Mit den Regeln der KI-VO ist es aber nicht getan. Zusätzlich muss zum Beispiel das geltende Datenschutzrecht beachtet werden. Das wird vor allem beim Einsatz zur Leistungsbewertung wichtig. Lehrkräfte müssen darüber aufgeklärt werden, was es datenschutzrechtlich bedeutet, persönliche Daten – von den Namen über den Leistungsstand von Studierenden oder Schülern bis hin zu Mailadressen und vielem mehr – in KI-Prompts zu verwenden, und wie hoch die Anforderungen an anonyme Daten sind. 

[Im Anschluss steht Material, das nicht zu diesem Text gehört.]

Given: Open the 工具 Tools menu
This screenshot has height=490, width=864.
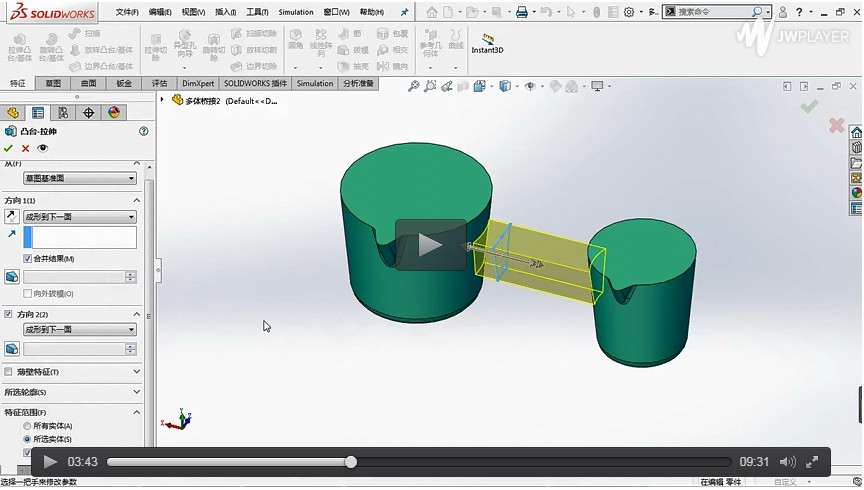Looking at the screenshot, I should [257, 12].
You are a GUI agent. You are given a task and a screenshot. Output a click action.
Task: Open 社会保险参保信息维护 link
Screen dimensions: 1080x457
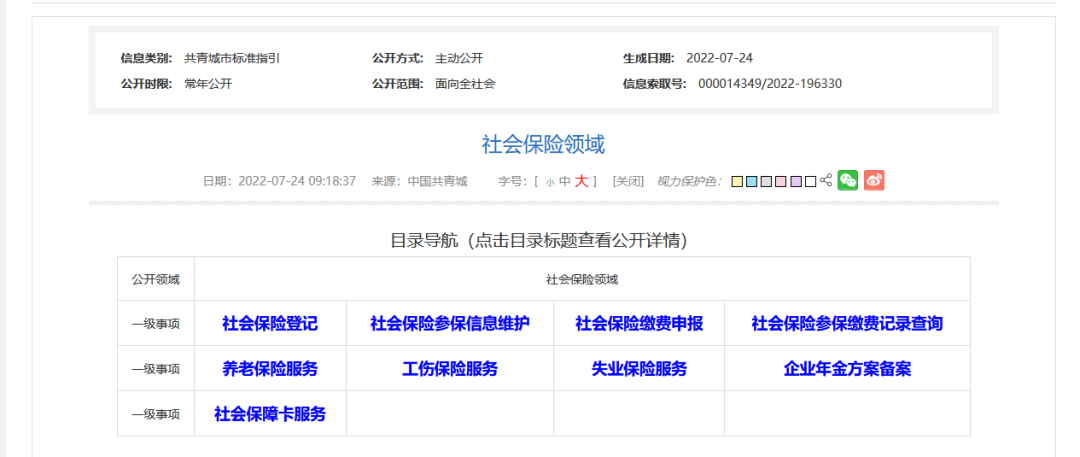[x=450, y=324]

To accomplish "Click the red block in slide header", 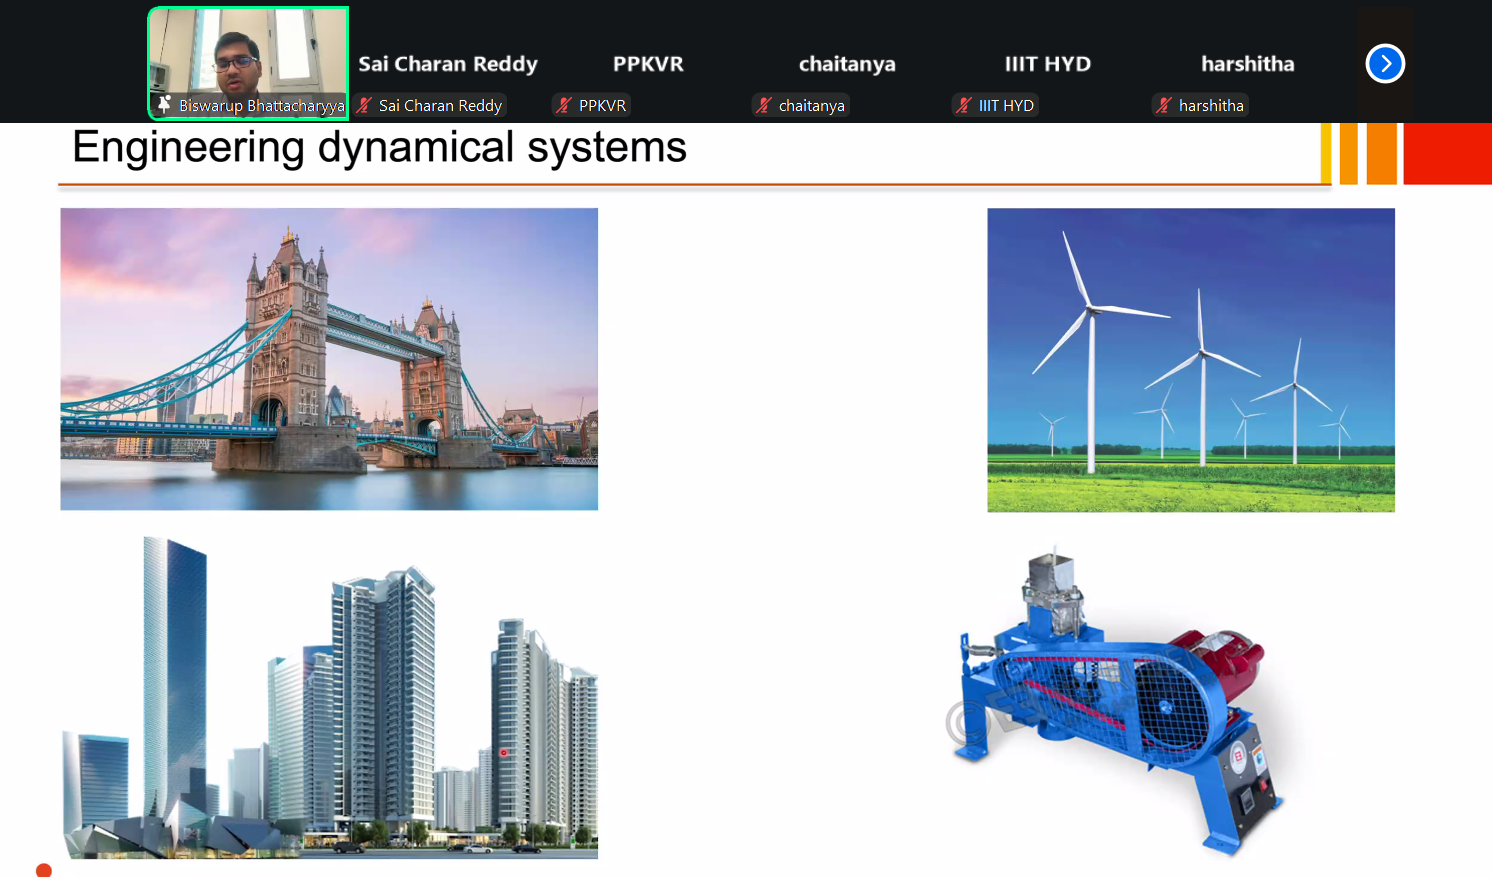I will (1447, 153).
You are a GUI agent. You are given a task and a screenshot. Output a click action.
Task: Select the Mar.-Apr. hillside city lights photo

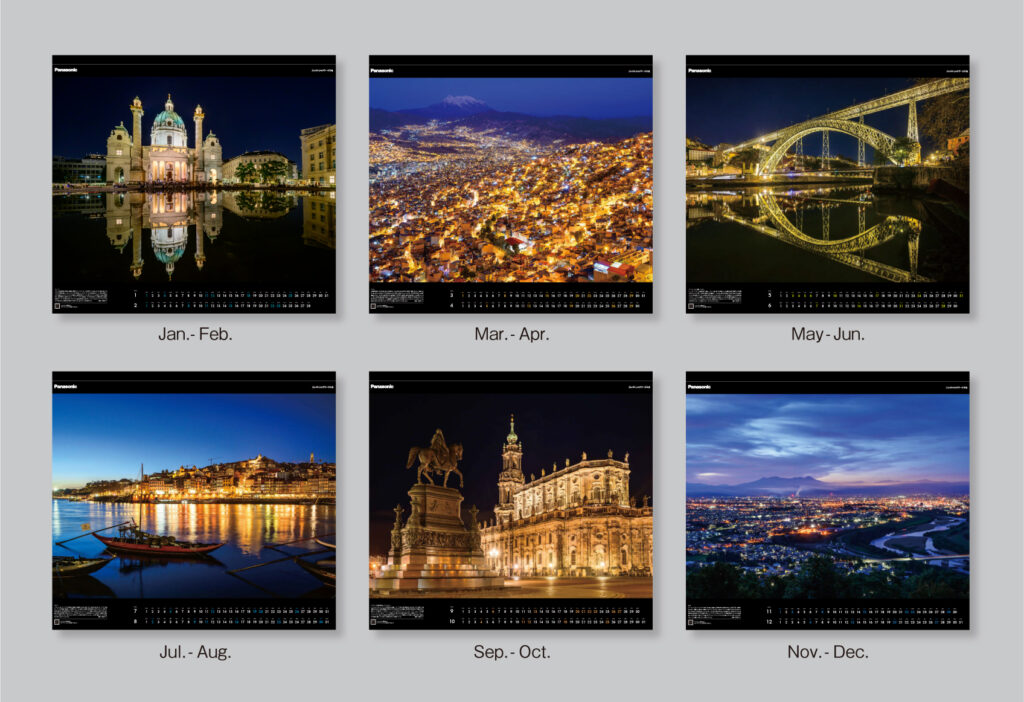(510, 180)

Der Europäische Gerichtshof verlangt, dass bei KI-gestützten Bewertungen mit rechtlicher Relevanz, also auch bei der Notenvergabe in Hochschulen, die Maßgeblichkeit der menschlichen Entscheidung für das Ergebnis gewahrt bleibt. Bildungseinrichtungen müssen – wie die Schufa bei der Prüfung der Bonität von Kreditnehmern – rechtssichere Kriterien für den Nachweis entwickeln, warum sich der Mensch und nicht der Notenvorschlag der KI durchgesetzt hat. KI an der Hochschule steht unter dem Motto: von Schummelei bis Chance. Prüfungsrechtlich gilt es, KI-taugliche Prüfungsformen unter Wahrung der Chancengleichheit zu entwickeln und Prüfungsordnungen an den Einsatz der KI anzupassen. Gelingt das nicht, könnten Studierende, die sich vor Verwaltungsgerichten gegen KI-Notenvergaben wenden, das Bildungssystem an den Rand des Kollapses bringen.

Zwei sinnvolle Anregungen

Es besteht also Handlungsbedarf für Bildungseinrichtungen in Europa. Sie müssen Verantwortung für den Einsatz der neuen Technik übernehmen. Aus den beschriebenen Wertungen der KI-VO lassen sich zwei sinnvolle Anregungen ableiten. Erstens: Beim Einsatz der KI zur Bewertung wird es brenzlig, und für die Zulassung von KI in Prüfungen sollte größte Zurückhaltung gelten, schon um den Grundsatz der Chancengleichheit nicht über Bord zu werfen. Zweitens: In der Hochschule muss der verantwortungsvolle Einsatz generativer KI gelehrt, gelernt und verantwortet werden.